So here's my Rubik's cube. Looks like a cube, which I'm having some trouble drawing. And in particular, it's 2 by 2, which makes it a little easier than your typical Rubik's cube. And in particular, we're going to mark some faces. Sneakily, they used a little geometry term here, which is cute.

So here's face f0. I'm sorry you can't quite see that. But the top face is f0, in case you were wondering. The left face is f1. And the front-facing face here, f2. Notice that we've identified these by like vectors that point 90 degrees out from the face. These are called normal vectors. If you want to define those rigorously, you can take my grad level class. But for a Rubik's cube, it's not terribly difficult.

But in any event, I can talk about flipping this Rubik's cube in a pretty easy way, which is that I like, I'm going to fix one corner of my cube. So this is like the corner that I'm holding onto with my hand. And now I can grab, what? The top, the side, or the front of my cube. And I can rotate it clockwise or counterclockwise. And you can convince yourself those are all the possible ways that I could sort of mess with the state of my cube after fixing one corner.

OK, right. And so this problem basically is involving sort of a very typical trick. In fact, a lot of the history of these different search algorithms-- breadth-first search, depth-first search, A*, which I guess we won't really cover here-- date back to, what, 20 or 30 years ago, we would have called artificial intelligence. These days, that has a very different meaning.

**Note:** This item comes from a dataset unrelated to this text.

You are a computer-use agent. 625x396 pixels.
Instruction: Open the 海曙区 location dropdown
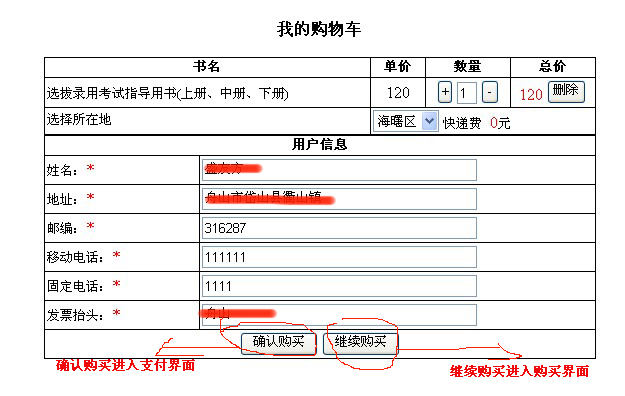coord(406,121)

But back in the day, AI was all about solving board games, and Rubik's cubes, and all these kinds of things, using algorithms. And the way that they would do that is by searching the different spaces of configurations. And so now, if we think of every face of this cube as painted with a color, there are different configurations of my graph that I get by flipping the three sides.

So if we think of there being a vertex for each state of my cube, where state here means like the coloring of every face on my Rubik's cube, then there's an edge for every move. And in this problem, we encoded a move as a pair, j comma s, where it's saying that I'm going to rotate face fj, where j is between, I guess, 0, 1, 2, in direction s. And we can just index that as like plus or minus 1 to kind of say counterclockwise or clockwise.

So this is kind of a cute thing, where your graph has a bunch of vertices, which are all Rubik's cubes. That's a cube. And then there are edges if I can get from one to another by doing one of these moves. And this is a nice abstraction, because if I want to solve a Rubik's cube in the most efficient way possible, one way to do that is to compute the shortest path from my current configuration to the Platonic Rubik's cube, where all the colors are constant on the different faces of my cube.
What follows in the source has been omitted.